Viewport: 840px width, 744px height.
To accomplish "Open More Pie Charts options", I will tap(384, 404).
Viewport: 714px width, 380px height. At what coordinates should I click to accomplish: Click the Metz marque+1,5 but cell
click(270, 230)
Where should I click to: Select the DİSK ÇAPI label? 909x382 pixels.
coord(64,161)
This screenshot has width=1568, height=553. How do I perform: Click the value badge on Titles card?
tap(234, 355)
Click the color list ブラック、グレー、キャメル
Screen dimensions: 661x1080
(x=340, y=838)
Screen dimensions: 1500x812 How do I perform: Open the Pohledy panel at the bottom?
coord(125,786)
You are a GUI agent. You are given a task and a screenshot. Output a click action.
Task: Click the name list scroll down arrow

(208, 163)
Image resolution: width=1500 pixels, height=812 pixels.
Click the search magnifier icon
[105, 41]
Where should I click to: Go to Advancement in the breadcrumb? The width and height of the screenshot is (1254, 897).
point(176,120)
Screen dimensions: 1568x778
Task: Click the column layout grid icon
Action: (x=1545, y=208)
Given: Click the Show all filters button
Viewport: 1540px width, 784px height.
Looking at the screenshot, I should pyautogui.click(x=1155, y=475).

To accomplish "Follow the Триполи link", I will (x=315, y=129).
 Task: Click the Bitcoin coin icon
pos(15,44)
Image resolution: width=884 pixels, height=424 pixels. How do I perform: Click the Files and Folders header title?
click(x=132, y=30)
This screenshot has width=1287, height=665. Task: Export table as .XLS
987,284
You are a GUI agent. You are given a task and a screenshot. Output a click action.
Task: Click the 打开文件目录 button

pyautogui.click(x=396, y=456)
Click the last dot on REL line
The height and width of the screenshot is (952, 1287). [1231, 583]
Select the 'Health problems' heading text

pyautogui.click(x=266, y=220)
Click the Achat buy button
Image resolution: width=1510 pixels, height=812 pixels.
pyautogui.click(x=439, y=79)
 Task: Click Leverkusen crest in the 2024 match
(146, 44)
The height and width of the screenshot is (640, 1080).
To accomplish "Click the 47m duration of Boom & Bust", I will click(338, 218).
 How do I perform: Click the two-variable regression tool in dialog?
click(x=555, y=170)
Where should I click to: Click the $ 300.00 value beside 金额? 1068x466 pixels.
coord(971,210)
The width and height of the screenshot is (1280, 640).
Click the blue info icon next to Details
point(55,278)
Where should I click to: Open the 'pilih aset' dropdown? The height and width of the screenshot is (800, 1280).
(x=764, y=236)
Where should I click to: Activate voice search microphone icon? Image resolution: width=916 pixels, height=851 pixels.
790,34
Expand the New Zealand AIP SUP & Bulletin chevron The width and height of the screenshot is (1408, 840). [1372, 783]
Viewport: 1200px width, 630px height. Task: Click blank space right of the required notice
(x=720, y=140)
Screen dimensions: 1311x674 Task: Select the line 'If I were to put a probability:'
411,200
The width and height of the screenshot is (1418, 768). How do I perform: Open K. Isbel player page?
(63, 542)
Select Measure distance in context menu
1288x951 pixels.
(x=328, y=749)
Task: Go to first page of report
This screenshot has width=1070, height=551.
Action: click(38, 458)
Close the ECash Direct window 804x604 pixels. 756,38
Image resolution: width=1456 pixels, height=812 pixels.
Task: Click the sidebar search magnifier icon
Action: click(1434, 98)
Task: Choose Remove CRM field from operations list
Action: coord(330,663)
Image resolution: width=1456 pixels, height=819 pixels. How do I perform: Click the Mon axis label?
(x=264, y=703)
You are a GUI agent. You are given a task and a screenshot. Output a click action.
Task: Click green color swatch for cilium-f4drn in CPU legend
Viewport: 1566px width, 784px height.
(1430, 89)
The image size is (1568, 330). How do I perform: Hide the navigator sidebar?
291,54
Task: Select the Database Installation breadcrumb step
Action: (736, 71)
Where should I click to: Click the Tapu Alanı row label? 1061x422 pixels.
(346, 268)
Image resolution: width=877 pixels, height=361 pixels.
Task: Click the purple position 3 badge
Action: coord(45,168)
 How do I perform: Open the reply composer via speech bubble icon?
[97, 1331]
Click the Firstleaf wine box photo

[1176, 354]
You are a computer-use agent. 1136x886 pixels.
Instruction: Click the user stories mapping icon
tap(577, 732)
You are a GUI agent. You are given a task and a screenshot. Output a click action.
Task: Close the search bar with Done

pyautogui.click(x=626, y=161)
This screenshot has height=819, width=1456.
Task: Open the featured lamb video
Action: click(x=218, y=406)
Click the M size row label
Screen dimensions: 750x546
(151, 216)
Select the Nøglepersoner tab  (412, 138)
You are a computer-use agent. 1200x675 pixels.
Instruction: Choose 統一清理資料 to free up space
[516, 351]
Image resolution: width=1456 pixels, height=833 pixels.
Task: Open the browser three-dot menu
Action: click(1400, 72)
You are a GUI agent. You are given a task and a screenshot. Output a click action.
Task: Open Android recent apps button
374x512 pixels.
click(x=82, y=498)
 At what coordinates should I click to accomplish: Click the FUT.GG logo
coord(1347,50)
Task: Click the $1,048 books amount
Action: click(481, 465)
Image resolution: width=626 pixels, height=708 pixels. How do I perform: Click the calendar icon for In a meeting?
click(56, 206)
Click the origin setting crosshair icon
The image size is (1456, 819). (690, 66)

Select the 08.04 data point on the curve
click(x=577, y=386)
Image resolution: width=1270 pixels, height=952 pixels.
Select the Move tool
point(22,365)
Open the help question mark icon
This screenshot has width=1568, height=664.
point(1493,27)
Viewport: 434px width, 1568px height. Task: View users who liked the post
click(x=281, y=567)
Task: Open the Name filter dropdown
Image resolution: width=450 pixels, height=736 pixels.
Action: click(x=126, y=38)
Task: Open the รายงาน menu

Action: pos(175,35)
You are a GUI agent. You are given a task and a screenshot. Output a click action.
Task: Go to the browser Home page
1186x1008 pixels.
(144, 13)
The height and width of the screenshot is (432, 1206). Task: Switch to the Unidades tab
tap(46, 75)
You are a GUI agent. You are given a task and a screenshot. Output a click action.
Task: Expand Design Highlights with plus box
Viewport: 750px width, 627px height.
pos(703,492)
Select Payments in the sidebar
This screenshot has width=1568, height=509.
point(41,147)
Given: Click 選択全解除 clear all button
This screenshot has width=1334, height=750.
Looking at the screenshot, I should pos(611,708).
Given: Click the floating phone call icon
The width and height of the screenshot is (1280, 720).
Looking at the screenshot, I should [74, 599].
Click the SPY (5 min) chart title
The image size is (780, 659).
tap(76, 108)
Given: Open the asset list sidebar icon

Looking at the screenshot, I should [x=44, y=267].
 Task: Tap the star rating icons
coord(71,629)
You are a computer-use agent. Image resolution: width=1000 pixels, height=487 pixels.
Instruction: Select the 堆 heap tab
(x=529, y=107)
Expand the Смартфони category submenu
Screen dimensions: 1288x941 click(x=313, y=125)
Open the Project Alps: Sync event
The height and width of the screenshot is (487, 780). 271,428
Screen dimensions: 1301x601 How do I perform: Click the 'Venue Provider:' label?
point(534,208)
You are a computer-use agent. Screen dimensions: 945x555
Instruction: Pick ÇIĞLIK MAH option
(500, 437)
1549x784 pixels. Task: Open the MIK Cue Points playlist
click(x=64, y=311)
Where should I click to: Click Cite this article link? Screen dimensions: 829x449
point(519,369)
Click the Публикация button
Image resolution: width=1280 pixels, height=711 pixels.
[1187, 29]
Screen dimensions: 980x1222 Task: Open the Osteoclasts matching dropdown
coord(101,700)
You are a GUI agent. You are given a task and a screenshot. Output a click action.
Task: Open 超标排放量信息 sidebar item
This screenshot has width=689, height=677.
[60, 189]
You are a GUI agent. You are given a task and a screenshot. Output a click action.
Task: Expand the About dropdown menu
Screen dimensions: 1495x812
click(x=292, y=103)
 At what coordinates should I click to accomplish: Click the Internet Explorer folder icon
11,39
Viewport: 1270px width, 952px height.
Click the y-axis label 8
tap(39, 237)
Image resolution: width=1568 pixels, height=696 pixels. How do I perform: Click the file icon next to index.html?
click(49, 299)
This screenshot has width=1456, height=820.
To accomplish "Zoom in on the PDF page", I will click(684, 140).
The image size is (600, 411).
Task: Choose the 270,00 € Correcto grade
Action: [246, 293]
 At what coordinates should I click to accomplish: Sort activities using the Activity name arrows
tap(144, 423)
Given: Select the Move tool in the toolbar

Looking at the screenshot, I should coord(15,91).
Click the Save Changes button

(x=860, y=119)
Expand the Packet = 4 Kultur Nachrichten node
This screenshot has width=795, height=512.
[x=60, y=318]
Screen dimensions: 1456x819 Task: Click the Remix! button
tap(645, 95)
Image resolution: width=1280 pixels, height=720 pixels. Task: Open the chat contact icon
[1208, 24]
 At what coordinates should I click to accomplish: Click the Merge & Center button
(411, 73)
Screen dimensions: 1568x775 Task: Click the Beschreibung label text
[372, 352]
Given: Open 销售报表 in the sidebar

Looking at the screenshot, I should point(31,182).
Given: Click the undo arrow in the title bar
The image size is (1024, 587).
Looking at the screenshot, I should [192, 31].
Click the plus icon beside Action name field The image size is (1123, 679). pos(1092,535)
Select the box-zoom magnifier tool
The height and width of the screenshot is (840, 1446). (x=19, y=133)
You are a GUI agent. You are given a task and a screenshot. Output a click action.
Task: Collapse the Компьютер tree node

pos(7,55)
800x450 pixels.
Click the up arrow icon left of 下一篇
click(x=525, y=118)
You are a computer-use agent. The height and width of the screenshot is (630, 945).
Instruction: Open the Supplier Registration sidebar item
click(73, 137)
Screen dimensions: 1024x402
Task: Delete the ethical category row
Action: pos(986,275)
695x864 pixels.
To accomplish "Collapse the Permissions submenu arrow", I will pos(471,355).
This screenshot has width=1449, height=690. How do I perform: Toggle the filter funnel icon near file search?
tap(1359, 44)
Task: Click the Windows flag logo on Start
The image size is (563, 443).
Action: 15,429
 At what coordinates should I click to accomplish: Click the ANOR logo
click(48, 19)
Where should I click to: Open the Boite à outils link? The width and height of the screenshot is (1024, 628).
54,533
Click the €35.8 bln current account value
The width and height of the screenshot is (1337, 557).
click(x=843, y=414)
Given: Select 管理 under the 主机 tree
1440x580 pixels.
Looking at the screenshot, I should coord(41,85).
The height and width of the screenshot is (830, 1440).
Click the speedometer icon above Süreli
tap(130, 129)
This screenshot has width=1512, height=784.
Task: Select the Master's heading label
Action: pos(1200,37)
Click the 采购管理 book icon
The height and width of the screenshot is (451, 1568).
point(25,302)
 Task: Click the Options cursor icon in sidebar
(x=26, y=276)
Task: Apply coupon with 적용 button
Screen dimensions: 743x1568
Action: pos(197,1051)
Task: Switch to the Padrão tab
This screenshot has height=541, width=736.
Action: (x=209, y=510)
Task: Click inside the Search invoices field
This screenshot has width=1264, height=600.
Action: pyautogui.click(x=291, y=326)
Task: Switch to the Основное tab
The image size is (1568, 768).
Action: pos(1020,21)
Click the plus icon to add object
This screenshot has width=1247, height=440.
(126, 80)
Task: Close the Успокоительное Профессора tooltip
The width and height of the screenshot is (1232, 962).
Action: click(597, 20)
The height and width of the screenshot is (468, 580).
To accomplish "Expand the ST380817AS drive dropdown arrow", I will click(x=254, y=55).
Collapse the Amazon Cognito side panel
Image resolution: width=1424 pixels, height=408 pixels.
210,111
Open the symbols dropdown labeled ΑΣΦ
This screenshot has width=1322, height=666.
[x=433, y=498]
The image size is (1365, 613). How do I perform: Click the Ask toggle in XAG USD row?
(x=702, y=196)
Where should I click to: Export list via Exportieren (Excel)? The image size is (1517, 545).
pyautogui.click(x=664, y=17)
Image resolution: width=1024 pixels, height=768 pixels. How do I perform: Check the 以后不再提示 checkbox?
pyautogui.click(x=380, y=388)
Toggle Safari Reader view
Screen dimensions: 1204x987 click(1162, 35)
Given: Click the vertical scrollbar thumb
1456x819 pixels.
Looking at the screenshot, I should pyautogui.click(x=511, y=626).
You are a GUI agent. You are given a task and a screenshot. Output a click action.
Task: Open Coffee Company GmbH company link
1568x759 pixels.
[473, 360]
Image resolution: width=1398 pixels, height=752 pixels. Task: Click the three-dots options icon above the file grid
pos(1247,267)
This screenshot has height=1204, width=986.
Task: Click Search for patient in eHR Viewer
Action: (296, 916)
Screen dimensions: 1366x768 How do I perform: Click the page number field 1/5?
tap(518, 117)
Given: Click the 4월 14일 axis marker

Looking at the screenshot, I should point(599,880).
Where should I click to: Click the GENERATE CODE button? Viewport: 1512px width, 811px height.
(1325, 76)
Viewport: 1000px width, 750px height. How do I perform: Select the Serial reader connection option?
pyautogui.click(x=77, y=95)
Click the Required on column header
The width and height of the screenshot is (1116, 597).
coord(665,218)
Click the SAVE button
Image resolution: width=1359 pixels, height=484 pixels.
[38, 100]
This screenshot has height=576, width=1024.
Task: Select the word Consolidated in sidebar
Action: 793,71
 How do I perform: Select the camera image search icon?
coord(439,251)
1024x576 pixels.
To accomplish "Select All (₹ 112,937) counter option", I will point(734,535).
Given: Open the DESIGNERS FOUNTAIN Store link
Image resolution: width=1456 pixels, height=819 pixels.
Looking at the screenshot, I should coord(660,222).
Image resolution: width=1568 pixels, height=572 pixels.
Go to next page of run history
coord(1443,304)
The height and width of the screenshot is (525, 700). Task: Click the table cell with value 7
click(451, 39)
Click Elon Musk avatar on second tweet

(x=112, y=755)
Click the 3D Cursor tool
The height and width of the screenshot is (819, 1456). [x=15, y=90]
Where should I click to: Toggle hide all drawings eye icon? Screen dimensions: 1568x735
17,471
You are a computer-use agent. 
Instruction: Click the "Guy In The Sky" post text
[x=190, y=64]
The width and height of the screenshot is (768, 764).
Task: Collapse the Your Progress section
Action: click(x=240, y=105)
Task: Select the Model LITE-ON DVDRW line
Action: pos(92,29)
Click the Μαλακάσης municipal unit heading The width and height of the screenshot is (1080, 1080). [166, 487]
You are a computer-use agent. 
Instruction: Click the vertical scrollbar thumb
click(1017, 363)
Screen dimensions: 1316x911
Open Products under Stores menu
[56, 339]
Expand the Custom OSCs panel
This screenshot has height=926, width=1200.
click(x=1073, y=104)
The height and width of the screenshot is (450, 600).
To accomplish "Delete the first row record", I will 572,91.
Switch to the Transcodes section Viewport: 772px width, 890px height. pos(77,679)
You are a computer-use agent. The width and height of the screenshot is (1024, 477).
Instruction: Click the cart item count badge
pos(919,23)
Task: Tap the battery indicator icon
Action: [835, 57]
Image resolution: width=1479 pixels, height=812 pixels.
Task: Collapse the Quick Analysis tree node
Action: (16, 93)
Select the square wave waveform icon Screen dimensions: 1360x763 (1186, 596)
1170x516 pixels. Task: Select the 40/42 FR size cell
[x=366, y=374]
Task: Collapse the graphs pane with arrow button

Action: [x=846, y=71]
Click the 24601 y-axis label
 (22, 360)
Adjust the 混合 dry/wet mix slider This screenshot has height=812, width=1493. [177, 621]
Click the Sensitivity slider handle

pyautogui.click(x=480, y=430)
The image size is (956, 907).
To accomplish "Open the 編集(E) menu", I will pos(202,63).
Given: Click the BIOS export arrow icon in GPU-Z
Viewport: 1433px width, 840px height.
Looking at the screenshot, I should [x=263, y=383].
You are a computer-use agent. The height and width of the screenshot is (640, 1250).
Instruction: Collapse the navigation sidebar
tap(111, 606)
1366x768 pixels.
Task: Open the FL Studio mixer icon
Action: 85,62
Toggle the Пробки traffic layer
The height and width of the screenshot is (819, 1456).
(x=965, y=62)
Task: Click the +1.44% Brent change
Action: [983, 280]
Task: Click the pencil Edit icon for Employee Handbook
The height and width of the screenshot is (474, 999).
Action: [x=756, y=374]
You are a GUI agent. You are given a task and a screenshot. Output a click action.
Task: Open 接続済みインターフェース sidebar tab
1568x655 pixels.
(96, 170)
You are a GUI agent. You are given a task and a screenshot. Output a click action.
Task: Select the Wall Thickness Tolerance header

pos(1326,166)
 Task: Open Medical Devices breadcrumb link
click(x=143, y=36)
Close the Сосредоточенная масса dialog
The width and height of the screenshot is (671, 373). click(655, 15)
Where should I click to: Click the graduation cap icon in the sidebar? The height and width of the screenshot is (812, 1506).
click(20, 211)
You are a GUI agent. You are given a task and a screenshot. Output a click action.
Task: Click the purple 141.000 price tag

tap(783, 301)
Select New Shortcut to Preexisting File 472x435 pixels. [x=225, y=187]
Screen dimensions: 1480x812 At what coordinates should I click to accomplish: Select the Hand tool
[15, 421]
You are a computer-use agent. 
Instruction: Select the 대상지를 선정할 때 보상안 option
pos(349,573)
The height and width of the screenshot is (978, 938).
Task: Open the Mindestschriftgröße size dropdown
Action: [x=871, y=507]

● Your task:
Please retype the stretch of entries above, from the first line through the line that contains "coord(64,161)", including both ends, with every character kept the same.

● Output below:
Viewport: 840px width, 744px height.
To accomplish "Open More Pie Charts options", I will tap(384, 404).
Viewport: 714px width, 380px height. At what coordinates should I click to accomplish: Click the Metz marque+1,5 but cell
click(270, 230)
Where should I click to: Select the DİSK ÇAPI label? 909x382 pixels.
coord(64,161)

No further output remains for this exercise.